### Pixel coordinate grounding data
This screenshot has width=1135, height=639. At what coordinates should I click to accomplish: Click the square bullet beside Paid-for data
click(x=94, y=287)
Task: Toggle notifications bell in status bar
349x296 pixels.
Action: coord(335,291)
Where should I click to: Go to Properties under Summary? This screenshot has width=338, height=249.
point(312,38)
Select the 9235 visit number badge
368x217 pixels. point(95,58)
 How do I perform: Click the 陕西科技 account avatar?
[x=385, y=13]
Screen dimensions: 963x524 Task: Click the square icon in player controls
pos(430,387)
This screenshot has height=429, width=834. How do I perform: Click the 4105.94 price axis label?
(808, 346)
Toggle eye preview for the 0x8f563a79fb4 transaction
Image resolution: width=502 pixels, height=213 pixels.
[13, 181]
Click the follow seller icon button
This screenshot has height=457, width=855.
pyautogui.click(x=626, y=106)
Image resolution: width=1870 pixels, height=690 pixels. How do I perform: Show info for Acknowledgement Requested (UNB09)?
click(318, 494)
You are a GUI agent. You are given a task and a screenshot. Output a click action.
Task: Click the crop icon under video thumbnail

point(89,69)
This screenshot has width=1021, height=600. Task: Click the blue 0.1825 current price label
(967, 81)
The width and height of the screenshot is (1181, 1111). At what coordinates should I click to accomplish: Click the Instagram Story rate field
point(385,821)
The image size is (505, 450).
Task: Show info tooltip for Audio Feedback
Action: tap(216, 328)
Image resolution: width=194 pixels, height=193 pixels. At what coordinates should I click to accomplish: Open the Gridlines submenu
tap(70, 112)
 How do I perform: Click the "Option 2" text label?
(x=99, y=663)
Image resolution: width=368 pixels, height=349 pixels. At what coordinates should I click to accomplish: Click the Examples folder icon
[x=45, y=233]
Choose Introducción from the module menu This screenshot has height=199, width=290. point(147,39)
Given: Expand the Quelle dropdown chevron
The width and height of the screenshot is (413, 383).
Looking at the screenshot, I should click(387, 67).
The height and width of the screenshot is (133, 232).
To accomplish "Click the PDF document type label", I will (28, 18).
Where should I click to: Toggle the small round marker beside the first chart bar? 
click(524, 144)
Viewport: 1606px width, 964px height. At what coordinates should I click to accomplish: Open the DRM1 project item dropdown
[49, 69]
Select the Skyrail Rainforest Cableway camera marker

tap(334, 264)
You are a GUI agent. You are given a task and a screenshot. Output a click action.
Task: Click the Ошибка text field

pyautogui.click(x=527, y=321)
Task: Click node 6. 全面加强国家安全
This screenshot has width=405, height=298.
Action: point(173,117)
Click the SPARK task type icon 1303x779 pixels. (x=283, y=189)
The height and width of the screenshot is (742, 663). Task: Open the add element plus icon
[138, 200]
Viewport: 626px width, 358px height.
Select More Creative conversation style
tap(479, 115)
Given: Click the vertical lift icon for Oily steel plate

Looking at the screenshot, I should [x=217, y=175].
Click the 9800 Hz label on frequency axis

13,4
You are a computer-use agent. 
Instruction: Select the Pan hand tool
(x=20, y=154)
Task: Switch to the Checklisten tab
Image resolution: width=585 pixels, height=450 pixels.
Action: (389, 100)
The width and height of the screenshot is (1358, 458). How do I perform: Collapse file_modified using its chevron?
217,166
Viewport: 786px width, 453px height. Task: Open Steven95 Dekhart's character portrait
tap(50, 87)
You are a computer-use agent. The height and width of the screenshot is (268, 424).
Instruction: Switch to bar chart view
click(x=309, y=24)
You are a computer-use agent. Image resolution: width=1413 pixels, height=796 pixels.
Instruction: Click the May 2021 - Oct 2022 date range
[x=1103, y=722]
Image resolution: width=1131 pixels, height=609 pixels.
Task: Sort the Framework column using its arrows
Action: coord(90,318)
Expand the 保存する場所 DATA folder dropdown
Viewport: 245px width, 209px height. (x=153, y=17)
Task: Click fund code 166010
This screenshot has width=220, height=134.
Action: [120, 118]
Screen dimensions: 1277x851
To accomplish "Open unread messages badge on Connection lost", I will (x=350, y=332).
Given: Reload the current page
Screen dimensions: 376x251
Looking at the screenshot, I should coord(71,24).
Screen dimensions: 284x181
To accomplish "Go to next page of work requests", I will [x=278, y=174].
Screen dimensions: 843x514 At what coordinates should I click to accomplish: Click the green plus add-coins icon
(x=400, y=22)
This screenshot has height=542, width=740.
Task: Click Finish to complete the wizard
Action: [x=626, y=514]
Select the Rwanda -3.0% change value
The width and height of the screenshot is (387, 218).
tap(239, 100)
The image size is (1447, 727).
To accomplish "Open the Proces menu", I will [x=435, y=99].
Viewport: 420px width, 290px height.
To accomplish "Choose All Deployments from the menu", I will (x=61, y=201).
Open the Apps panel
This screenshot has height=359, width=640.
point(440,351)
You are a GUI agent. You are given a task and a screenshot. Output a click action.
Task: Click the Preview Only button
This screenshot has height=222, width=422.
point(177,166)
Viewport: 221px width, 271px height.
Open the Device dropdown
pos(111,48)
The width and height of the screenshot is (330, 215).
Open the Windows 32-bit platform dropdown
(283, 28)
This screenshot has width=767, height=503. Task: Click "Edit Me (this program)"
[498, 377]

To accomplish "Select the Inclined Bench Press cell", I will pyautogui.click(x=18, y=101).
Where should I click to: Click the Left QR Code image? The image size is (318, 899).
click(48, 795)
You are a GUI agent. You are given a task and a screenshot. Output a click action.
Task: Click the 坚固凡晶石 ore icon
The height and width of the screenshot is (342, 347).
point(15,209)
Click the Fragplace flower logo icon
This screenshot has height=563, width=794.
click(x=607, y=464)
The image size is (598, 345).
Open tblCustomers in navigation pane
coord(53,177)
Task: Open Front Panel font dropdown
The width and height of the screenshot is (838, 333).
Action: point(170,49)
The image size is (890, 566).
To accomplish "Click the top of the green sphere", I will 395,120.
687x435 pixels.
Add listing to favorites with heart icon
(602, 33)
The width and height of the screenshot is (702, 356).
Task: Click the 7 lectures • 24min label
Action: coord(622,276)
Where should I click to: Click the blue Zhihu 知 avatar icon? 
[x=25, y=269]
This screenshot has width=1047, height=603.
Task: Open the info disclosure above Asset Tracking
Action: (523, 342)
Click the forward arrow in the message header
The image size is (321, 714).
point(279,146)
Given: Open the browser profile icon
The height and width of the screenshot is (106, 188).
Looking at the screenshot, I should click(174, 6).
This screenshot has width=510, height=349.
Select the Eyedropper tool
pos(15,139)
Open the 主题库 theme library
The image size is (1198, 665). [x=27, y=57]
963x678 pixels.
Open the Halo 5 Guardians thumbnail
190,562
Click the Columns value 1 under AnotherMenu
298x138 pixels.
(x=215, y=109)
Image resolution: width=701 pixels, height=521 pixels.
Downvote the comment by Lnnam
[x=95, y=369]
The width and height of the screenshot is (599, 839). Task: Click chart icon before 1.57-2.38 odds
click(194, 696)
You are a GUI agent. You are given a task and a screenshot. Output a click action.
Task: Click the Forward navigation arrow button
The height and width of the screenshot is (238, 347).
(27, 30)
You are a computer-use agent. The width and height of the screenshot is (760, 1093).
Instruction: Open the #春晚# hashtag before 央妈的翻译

### Problem requirements
Could every entry above be printed again, word for word?

### Solution
This screenshot has width=1135, height=639. At what coordinates should I click to accomplish: Click the square bullet beside Paid-for data
click(x=94, y=287)
Task: Toggle notifications bell in status bar
349x296 pixels.
Action: coord(335,291)
Where should I click to: Go to Properties under Summary? This screenshot has width=338, height=249.
point(312,38)
Select the 9235 visit number badge
368x217 pixels. point(95,58)
 How do I perform: Click the 陕西科技 account avatar?
[x=385, y=13]
Screen dimensions: 963x524 Task: Click the square icon in player controls
pos(430,387)
This screenshot has height=429, width=834. How do I perform: Click the 4105.94 price axis label?
(808, 346)
Toggle eye preview for the 0x8f563a79fb4 transaction
Image resolution: width=502 pixels, height=213 pixels.
[13, 181]
Click the follow seller icon button
This screenshot has height=457, width=855.
pyautogui.click(x=626, y=106)
Image resolution: width=1870 pixels, height=690 pixels. How do I perform: Show info for Acknowledgement Requested (UNB09)?
click(318, 494)
You are a GUI agent. You are given a task and a screenshot. Output a click action.
Task: Click the crop icon under video thumbnail

point(89,69)
This screenshot has width=1021, height=600. Task: Click the blue 0.1825 current price label
(967, 81)
The width and height of the screenshot is (1181, 1111). At what coordinates should I click to accomplish: Click the Instagram Story rate field
point(385,821)
The image size is (505, 450).
Task: Show info tooltip for Audio Feedback
Action: tap(216, 328)
Image resolution: width=194 pixels, height=193 pixels. At what coordinates should I click to accomplish: Open the Gridlines submenu
tap(70, 112)
 How do I perform: Click the "Option 2" text label?
(x=99, y=663)
Image resolution: width=368 pixels, height=349 pixels. At what coordinates should I click to accomplish: Click the Examples folder icon
[x=45, y=233]
Choose Introducción from the module menu This screenshot has height=199, width=290. point(147,39)
Given: Expand the Quelle dropdown chevron
The width and height of the screenshot is (413, 383).
Looking at the screenshot, I should click(387, 67).
The height and width of the screenshot is (133, 232).
To accomplish "Click the PDF document type label", I will (28, 18).
Where should I click to: Toggle the small round marker beside the first chart bar? 
click(524, 144)
Viewport: 1606px width, 964px height. At what coordinates should I click to accomplish: Open the DRM1 project item dropdown
[49, 69]
Select the Skyrail Rainforest Cableway camera marker

tap(334, 264)
You are a GUI agent. You are given a task and a screenshot. Output a click action.
Task: Click the Ошибка text field

pyautogui.click(x=527, y=321)
Task: Click node 6. 全面加强国家安全
This screenshot has width=405, height=298.
Action: point(173,117)
Click the SPARK task type icon 1303x779 pixels. (x=283, y=189)
The height and width of the screenshot is (742, 663). Task: Open the add element plus icon
[138, 200]
Viewport: 626px width, 358px height.
Select More Creative conversation style
tap(479, 115)
Given: Click the vertical lift icon for Oily steel plate

Looking at the screenshot, I should [x=217, y=175].
Click the 9800 Hz label on frequency axis

13,4
You are a computer-use agent. 
Instruction: Select the Pan hand tool
(x=20, y=154)
Task: Switch to the Checklisten tab
Image resolution: width=585 pixels, height=450 pixels.
Action: (389, 100)
The width and height of the screenshot is (1358, 458). How do I perform: Collapse file_modified using its chevron?
217,166
Viewport: 786px width, 453px height. Task: Open Steven95 Dekhart's character portrait
tap(50, 87)
You are a computer-use agent. The height and width of the screenshot is (268, 424).
Instruction: Switch to bar chart view
click(x=309, y=24)
You are a computer-use agent. Image resolution: width=1413 pixels, height=796 pixels.
Instruction: Click the May 2021 - Oct 2022 date range
[x=1103, y=722]
Image resolution: width=1131 pixels, height=609 pixels.
Task: Sort the Framework column using its arrows
Action: coord(90,318)
Expand the 保存する場所 DATA folder dropdown
Viewport: 245px width, 209px height. (x=153, y=17)
Task: Click fund code 166010
This screenshot has width=220, height=134.
Action: [120, 118]
Screen dimensions: 1277x851
To accomplish "Open unread messages badge on Connection lost", I will (x=350, y=332).
Given: Reload the current page
Screen dimensions: 376x251
Looking at the screenshot, I should coord(71,24).
Screen dimensions: 284x181
To accomplish "Go to next page of work requests", I will [x=278, y=174].
Screen dimensions: 843x514 At what coordinates should I click to accomplish: Click the green plus add-coins icon
(x=400, y=22)
This screenshot has height=542, width=740.
Task: Click Finish to complete the wizard
Action: [x=626, y=514]
Select the Rwanda -3.0% change value
The width and height of the screenshot is (387, 218).
tap(239, 100)
The image size is (1447, 727).
To accomplish "Open the Proces menu", I will [x=435, y=99].
Viewport: 420px width, 290px height.
To accomplish "Choose All Deployments from the menu", I will (x=61, y=201).
Open the Apps panel
This screenshot has height=359, width=640.
point(440,351)
You are a GUI agent. You are given a task and a screenshot. Output a click action.
Task: Click the Preview Only button
This screenshot has height=222, width=422.
point(177,166)
Viewport: 221px width, 271px height.
Open the Device dropdown
pos(111,48)
The width and height of the screenshot is (330, 215).
Open the Windows 32-bit platform dropdown
(283, 28)
This screenshot has width=767, height=503. Task: Click "Edit Me (this program)"
[498, 377]

To accomplish "Select the Inclined Bench Press cell", I will pyautogui.click(x=18, y=101).
Where should I click to: Click the Left QR Code image? The image size is (318, 899).
click(48, 795)
You are a GUI agent. You are given a task and a screenshot. Output a click action.
Task: Click the 坚固凡晶石 ore icon
The height and width of the screenshot is (342, 347).
point(15,209)
Click the Fragplace flower logo icon
This screenshot has height=563, width=794.
click(x=607, y=464)
The image size is (598, 345).
Open tblCustomers in navigation pane
coord(53,177)
Task: Open Front Panel font dropdown
The width and height of the screenshot is (838, 333).
Action: point(170,49)
The image size is (890, 566).
To accomplish "Click the top of the green sphere", I will 395,120.
687x435 pixels.
Add listing to favorites with heart icon
(602, 33)
The width and height of the screenshot is (702, 356).
Task: Click the 7 lectures • 24min label
Action: coord(622,276)
Where should I click to: Click the blue Zhihu 知 avatar icon? 
[x=25, y=269]
This screenshot has width=1047, height=603.
Task: Open the info disclosure above Asset Tracking
Action: (523, 342)
Click the forward arrow in the message header
The image size is (321, 714).
point(279,146)
Given: Open the browser profile icon
The height and width of the screenshot is (106, 188).
Looking at the screenshot, I should click(174, 6).
This screenshot has width=510, height=349.
Select the Eyedropper tool
pos(15,139)
Open the 主题库 theme library
The image size is (1198, 665). [x=27, y=57]
963x678 pixels.
Open the Halo 5 Guardians thumbnail
190,562
Click the Columns value 1 under AnotherMenu
298x138 pixels.
(x=215, y=109)
Image resolution: width=701 pixels, height=521 pixels.
Downvote the comment by Lnnam
[x=95, y=369]
The width and height of the screenshot is (599, 839). Task: Click chart icon before 1.57-2.38 odds
click(194, 696)
You are a GUI agent. You are given a task and a screenshot. Output a click action.
Task: Click the Forward navigation arrow button
The height and width of the screenshot is (238, 347).
(27, 30)
You are a computer-use agent. The width and height of the screenshot is (760, 1093).
Instruction: Open the #春晚# hashtag before 央妈的翻译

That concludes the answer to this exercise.